Currently they are facing similar problems as other publishers. Big box retailers are dominating the market. This has caused independent retailers to struggle or fail. As a result distribution channels are consolidating and reducing profits. In addition, large retailers are offering a generous return policy which effecting profits further.
As a result of stagnate situation of the publishing industry; Harrison-Keyes has hired a new CEO Meg McGill. Based on industry review Mrs. McGill has developed an e-publishing strategy. Harrison-Keyes also believes this to be a sound strategy because rivals have also adopted it. Unfortunately, for H-K, they have been quick to implement their digital strategy.
In trying to implement their strategy H-K has faced some problems. William X. Harper, a best selling and Pulitzer Prize winning author has not accepted this as a viable strategy for his books. He is so intolerant of the strategy that he has spoken out in different venues. Inside sources have leaked to the media problems with foreign vendors, technology and implementation issues that are plaguing the launch of McGill’s strategic initiative. Further Wall Street analysts have placed a hold recommendation on H-K stock.
H-K is also facing technical problems with the development of the program. First the foreign program vendor, Asia Digital, is difficult to communicate with. This has caused unforeseen delays. Further H-K has realized unforeseen costs with the distribution of the digital material. Specifically, $ 250 thousand for hardware and $75 thousand in software upgrades.

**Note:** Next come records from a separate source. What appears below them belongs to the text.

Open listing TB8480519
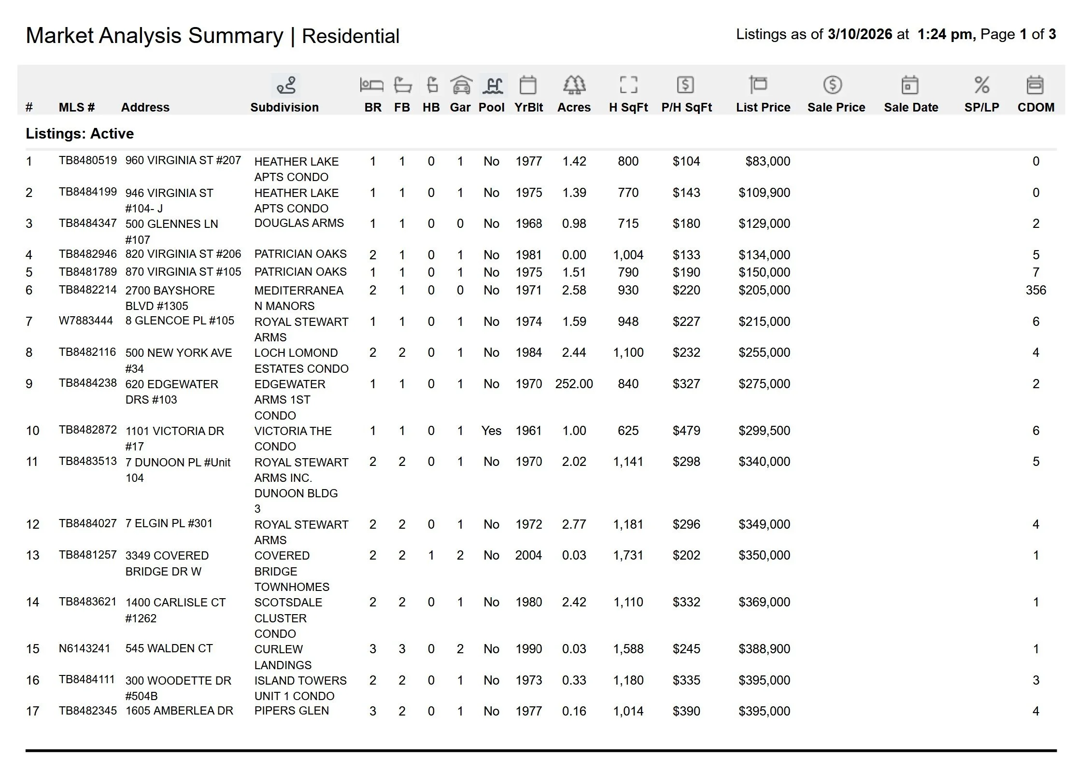This screenshot has width=1077, height=758. click(87, 161)
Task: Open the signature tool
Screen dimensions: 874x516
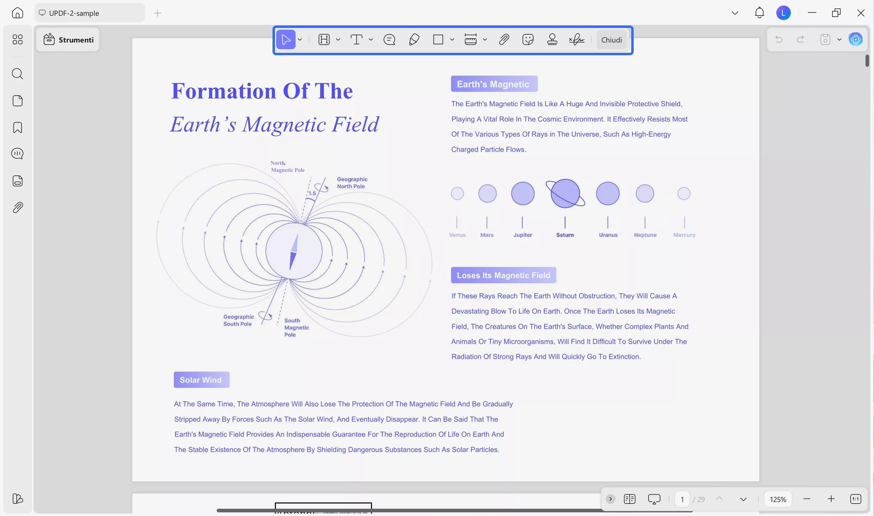Action: click(x=576, y=40)
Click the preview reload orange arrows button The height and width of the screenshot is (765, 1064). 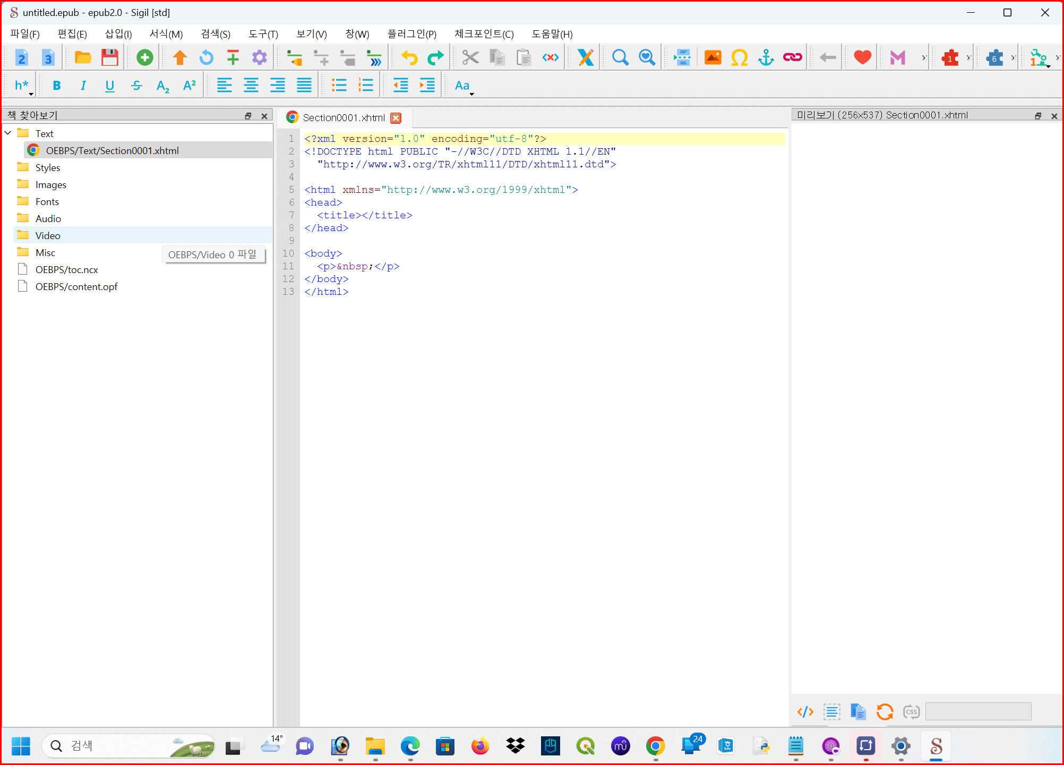[885, 711]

Issues, Challenges and Opportunities
H-K is facing some specific issues that will prevent it from being successful with their digital strategy. First, author retention is crucial for any publisher. The company must have content the consumer desires in order to stay profitable. Second, if H-K is able to retain their talented author, they must protect the copyrighted content to prevent piracy, maintain profitability, and royalties. Third, they must control the project costs. As with any new strategy it takes time for the audience to adopt. Therefore it is crucial to make the project profitable as early as possible. Fourth, H-K has a decreased market share. As a result they could be losing the prestige and power of a large organization.
The challenge with piracy is the not the elimination of such events, but to limit their ability to effect royalties and profits. Next, if H-K is not able to maintain their talented pool of authors, they will find it difficult to sell any new content. If the company wants to be a leader must continue to have the content that makes it a leader in their category. If this is not addressed it could affect the company as a whole. Another challenge will be to keep the costs of the project under control. If the project costs exceed the original projections significantly the payback period could exceed the useful life of the project.
By addressing the piracy issue effectively H-K could attract other authors thus increasing its content library. In addition, having great content would also help to increase market share and profitability. Another financial consideration is H-K’s ability to effectively work with Asia Digital to maximize current investments and deliver profits at the lowest cost possible.